Après ce que l’on appelle « l’âge d’or », qui n’a cependant pas été exempt de baisse du taux de profit (voir graphiques 1 et 6 ci-dessus), le système est entré dans un long déclin qui a duré environ un demi-siècle, sans voir aucune lumière au bout du tunnel. Allons-nous vers un effondrement inévitable qui mettra fin au capitalisme ? Je ne crois pas que le capitalisme se détruira. Ce n'est pas dans la nature de la bête. Le capitalisme sortira de la crise, mais seulement après une destruction suffisante du capital, qu’il soit financier ou productif.
Mais il est difficile d’imaginer à ce stade quelle forme pourrait prendre cette destruction du capital. La manière dont le capital excédentaire sera détruit déterminera la forme que prendra le capital si et quand il sortira de cette phase historique. La crise de 1929 n’a éclaté qu’avec la Seconde Guerre mondiale.
Un principe fondamental de la théorie marxiste est la contradiction entre les forces productives et les rapports de production. La force productive est la productivité du travail ; Les relations de production sont les relations capital/travail. La contradiction est la suivante : plus la productivité du travail augmente, plus le travail chasse le capital. La baisse du taux de profit est l’expression concrète de cette contradiction. Cette contradiction est une pierre angulaire du système capitaliste et, par conséquent, également à son stade actuel de développement. La particularité de la phase historique actuelle est que cette contradiction devient de plus en plus difficile à résoudre et de plus en plus explosive.

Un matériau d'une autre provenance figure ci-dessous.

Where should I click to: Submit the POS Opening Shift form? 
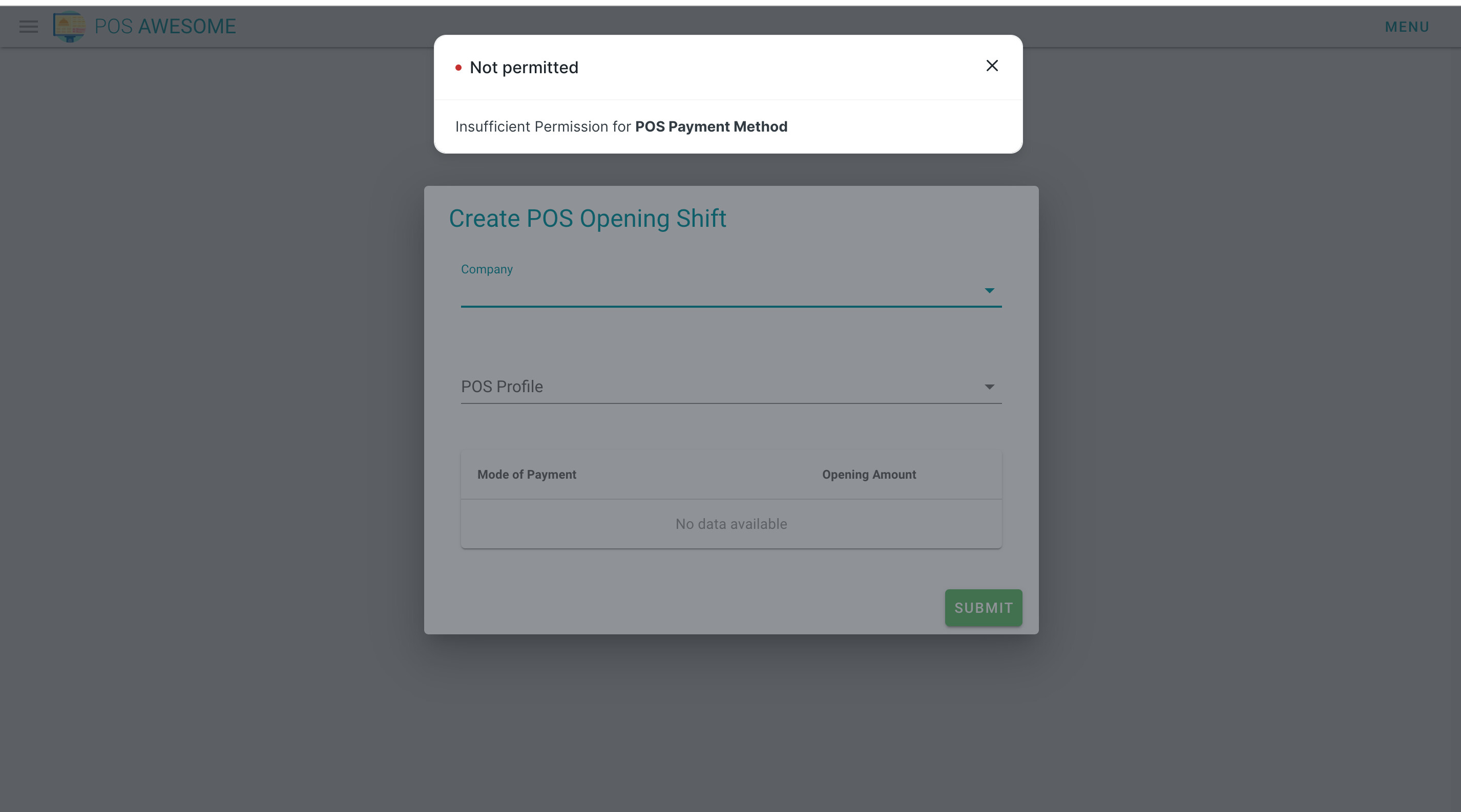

La capacité de survie de la phase historique actuelle s’épuise, le capitalisme tend à mourir. Mais il ne peut mourir sans être remplacé par un système supérieur et donc sans l’intervention de la subjectivité de classe. Sans cette subjectivité, il se renouvellera et entrera dans une nouvelle phase dans laquelle son contrôle sur son œuvre sera encore plus grand et plus terrible. Une condition pour que cela n’arrive pas est que la lutte sacro-sainte des travailleurs pour de plus grands investissements de l’État, pour des réformes et pour de meilleures conditions de vie et de travail soit menée dans la perspective de l’opposition irrémédiable entre capital et travail et non dans la perspective keynésienne de collaboration de classe. . .
*Guglielmo Carchedi est chercheur principal au Département d'économie et d'économétrie de l'Université d'Amsterdam. Auteur, entre autres livres, de Sur l'identification économique des classes sociales (Réveils de routine).
Traduit par le site résister.info [http://resistir.info/crise/carchedi_04jan17.html]
notes
[1] Les données sont déflatées et se réfèrent uniquement aux secteurs producteurs de valeur.
[2] Carchedi, 2014, « Vieux vins, nouvelles bouteilles et Internet », Organisation du travail, travail et mondialisation, vol. 8, non.o 1.
la terre est ronde existe grâce à nos lecteurs et sympathisants.
Aidez-nous à faire perdurer cette idée.